[Recorded data]
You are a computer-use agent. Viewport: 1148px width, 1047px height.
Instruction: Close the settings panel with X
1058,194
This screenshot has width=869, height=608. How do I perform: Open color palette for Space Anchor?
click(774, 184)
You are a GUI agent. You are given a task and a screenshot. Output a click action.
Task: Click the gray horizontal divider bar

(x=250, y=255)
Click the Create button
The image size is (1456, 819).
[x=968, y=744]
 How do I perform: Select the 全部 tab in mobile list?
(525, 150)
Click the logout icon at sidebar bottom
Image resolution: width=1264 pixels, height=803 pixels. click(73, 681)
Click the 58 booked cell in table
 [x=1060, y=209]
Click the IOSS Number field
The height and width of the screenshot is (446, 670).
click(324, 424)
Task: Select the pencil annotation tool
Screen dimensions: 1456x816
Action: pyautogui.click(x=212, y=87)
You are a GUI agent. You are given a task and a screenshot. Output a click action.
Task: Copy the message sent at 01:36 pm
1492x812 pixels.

Task goal – Reproduce every one of the records above verbatim, line for line, with nothing changed.

Task result –
You are a computer-use agent. Viewport: 1148px width, 1047px height.
Instruction: Close the settings panel with X
1058,194
This screenshot has width=869, height=608. How do I perform: Open color palette for Space Anchor?
click(774, 184)
You are a GUI agent. You are given a task and a screenshot. Output a click action.
Task: Click the gray horizontal divider bar

(x=250, y=255)
Click the Create button
The image size is (1456, 819).
[x=968, y=744]
 How do I perform: Select the 全部 tab in mobile list?
(525, 150)
Click the logout icon at sidebar bottom
Image resolution: width=1264 pixels, height=803 pixels. click(73, 681)
Click the 58 booked cell in table
 [x=1060, y=209]
Click the IOSS Number field
The height and width of the screenshot is (446, 670).
click(324, 424)
Task: Select the pencil annotation tool
Screen dimensions: 1456x816
Action: pyautogui.click(x=212, y=87)
You are a GUI agent. You are given a task and a screenshot. Output a click action.
Task: Copy the message sent at 01:36 pm
1492x812 pixels.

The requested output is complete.